DIRECTIONS: Count the lines in the data below that contain the string "should" with matching case, and reply with the number alone.

Item-finding records:

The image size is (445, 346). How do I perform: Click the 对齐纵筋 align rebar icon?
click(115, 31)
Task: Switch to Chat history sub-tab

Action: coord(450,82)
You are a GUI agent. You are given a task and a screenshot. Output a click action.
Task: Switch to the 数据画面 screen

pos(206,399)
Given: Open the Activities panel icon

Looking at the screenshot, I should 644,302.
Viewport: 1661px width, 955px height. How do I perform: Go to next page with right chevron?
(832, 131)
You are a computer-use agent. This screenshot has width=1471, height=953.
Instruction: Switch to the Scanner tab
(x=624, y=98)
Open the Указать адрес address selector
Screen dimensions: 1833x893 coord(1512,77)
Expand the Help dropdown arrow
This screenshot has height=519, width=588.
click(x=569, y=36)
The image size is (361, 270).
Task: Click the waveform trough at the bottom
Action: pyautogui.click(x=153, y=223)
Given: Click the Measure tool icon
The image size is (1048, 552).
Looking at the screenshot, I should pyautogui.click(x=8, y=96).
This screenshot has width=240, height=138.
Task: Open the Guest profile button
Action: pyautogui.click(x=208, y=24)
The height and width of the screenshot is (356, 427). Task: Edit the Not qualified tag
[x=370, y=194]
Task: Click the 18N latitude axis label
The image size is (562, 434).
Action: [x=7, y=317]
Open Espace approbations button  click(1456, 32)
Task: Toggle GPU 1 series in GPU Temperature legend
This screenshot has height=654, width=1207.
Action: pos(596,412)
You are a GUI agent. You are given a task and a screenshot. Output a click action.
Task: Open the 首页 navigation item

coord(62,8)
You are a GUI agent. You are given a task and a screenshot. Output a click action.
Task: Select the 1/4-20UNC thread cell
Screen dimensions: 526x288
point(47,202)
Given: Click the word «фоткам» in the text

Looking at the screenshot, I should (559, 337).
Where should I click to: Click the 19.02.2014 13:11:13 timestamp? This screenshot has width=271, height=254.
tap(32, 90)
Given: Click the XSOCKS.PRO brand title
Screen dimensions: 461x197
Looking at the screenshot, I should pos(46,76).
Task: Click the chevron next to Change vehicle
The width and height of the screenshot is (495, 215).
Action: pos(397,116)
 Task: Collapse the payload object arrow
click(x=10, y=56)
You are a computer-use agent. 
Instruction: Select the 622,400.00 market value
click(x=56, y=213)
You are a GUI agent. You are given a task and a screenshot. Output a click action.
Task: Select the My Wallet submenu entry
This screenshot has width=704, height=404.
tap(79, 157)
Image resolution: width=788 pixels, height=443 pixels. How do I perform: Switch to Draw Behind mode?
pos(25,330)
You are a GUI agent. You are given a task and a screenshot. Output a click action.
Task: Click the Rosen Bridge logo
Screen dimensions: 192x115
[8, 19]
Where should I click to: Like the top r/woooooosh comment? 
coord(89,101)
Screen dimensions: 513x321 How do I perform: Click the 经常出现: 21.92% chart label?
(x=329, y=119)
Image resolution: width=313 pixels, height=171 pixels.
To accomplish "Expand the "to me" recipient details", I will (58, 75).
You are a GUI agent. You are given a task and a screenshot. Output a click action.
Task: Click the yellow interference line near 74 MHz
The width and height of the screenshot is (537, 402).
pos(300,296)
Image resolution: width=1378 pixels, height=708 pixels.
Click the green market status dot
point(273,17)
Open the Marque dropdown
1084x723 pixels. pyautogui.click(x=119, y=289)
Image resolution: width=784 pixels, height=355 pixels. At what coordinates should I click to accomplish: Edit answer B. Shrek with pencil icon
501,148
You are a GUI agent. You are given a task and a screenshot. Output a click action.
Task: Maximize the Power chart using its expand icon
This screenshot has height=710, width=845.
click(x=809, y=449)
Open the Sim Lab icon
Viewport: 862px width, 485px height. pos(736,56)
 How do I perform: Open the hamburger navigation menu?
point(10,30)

PROBLEM SOLUTION: 7